--- DOCUMENT EXCERPT ---
Tag: 2021 (Page 2 of 5)

PRO MOD – TULSA 2021

As the back-loaded Mid-West Drag Racing Series season barrels toward another nail-biting conclusion, Jim Whiteley kept himself in contention for the 2021 Pro Mod championship, barely, with a huge weekend at Tulsa Raceway Park.

Inclement weather this summer postponed multiple events, forcing MWDRS officials to make the Throwdown in T-Town, already one of the biggest events on the calendar, a doubleheader – three days, two races, double the points, and double the purse for the same travel. Whiteley starred all weekend, driving his supercharged split-window Corvette to both finals, but both times he came away empty-handed, with no wins and two more runner-ups.

The two-time NHRA Top Alcohol Dragster world champ, 23-7 in national event finals in that category and 2-0 lifetime in NHRA Pro Mod finals, collected more round-wins over the extended weekend (six) than anyone, but he still can’t seem to buy a MWDRS win. He finished second for the second and third times this season, narrowly red-lighting in the Friday final against points leader Joey Oksas, and, for once, flat-out getting outrun in the Saturday final against series founder Keith Haney.

In the first race, held Thursday and Friday, Whiteley led all qualifiers with a 3.709, two-thousandths of a second ahead of Ed Thornton’s 3.711 but 18 mph slower on the top end, 219 to 201. He plowed through Chris Juliano, Rob Gallegos, and Haney in the preliminary rounds, but, plagued by -.00 red-lights all year, was undone by another one in the final. An infuriating -.003 foul start nullified his excellent 3.69/203 and made a winner of Oksas’ early-shutoff 4.14/134.

Qualifying for the second race commenced immediately, and when it was over Whiteley was third in the order and well on his way to another final-round appearance. Haney entered eliminations with the upper hand, No. 1 with a 3.67 that placed him just ahead of the matching 3.69s of Oksas, Whiteley, and 2020 series champ Ron Muenks.

Whiteley ran quicker than anybody in the opening round (3.70), then proceeded to erase Zach Barklage in the quarterfinals and, for easily his biggest round-win of the 2021 MWDRS season, Oksas in a crucial semifinal showdown that made him the first to beat the suddenly unbeatable upstart in the past 14 rounds.

In the final round opposite Haney, Whiteley rolled in first, turned it green, and was right there all the way with a strong 3.68/202, but Haney’s sinister-looking nitrous-powered machine got around him at the top end with a superior 3.67/207, relegating Whiteley to runner-up for the third time in MWDRS competition this year.

TAFC – TULSA 2021

From the beginning, Annie Whiteley seemed destined to finish fourth in the 2021 Mid-West Drag Racing Series Funny Car standings. Right in the middle of it race after race but somehow always a half-step behind, she hit Tulsa, her childhood home, dead-set on nabbing that elusive first career MWDRS event title.
--- GIVEN INFORMATION ---
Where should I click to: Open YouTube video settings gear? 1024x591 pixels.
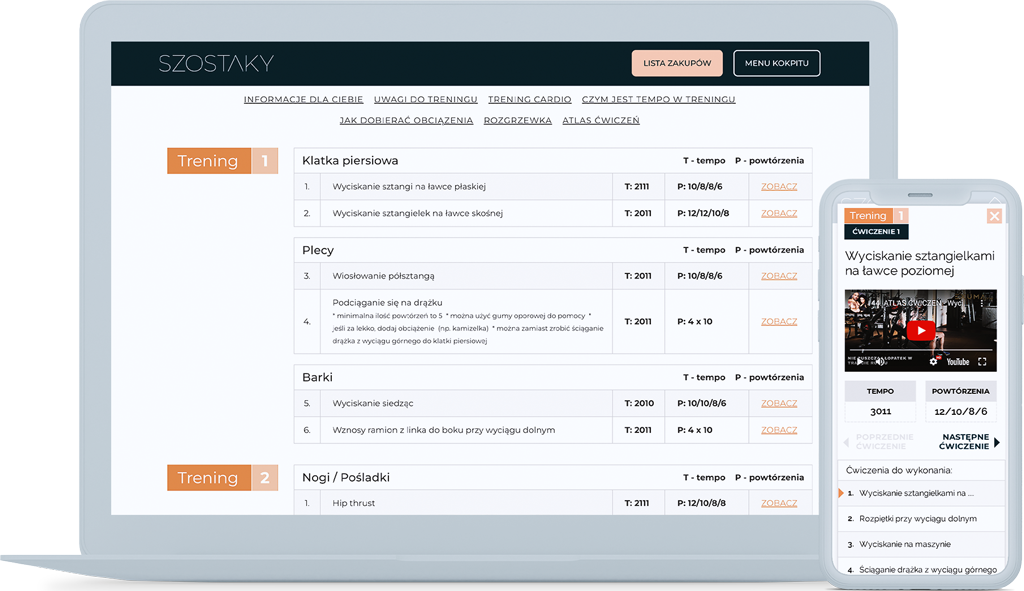coord(934,362)
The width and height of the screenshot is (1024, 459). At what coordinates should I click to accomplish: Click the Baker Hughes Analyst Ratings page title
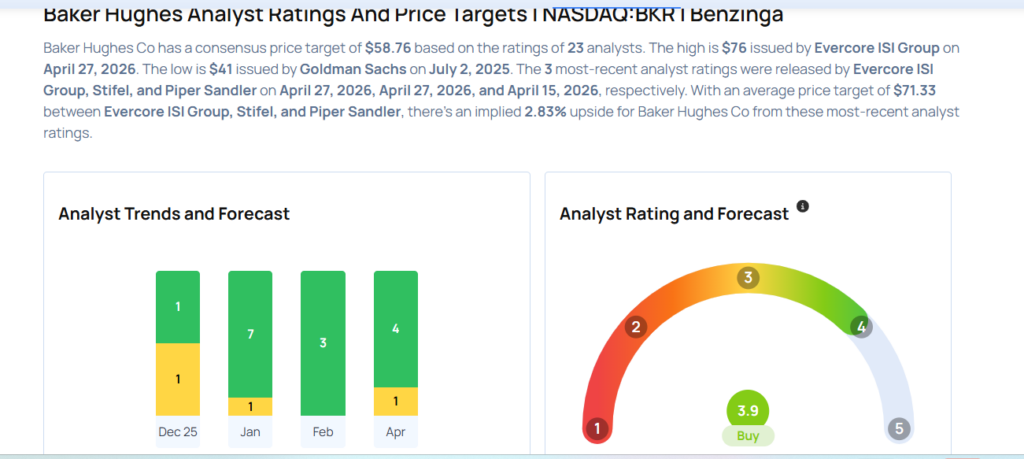[413, 15]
---
REQUIRED TASKS:
**1)** Say whether each statement agrees with the Tulsa race report. Answer yes or no for each, and quote the words from the report that decide it.
(a) Jim Whiteley was the top qualifier for the first race.
(b) Jim Whiteley won one of the two races at Tulsa.
(c) Tulsa is where Annie Whiteley grew up.
**2)** Use the Tulsa race report to answer these questions.
(a) What car did Jim Whiteley drive that weekend?
(b) Where did Keith Haney qualify for the second race, and with what time?
(c) Whom did Jim Whiteley beat in the quarterfinals of the second race?

THE RESPONSES:
**1)**
(a) Yes: "Whiteley led all qualifiers with a 3.709"
(b) No: "both times he came away empty-handed, with no wins and two more runner-ups"
(c) Yes: "she hit Tulsa, her childhood home"

**2)**
(a) A supercharged split-window Corvette
(b) No. 1, with a 3.67
(c) Zach Barklage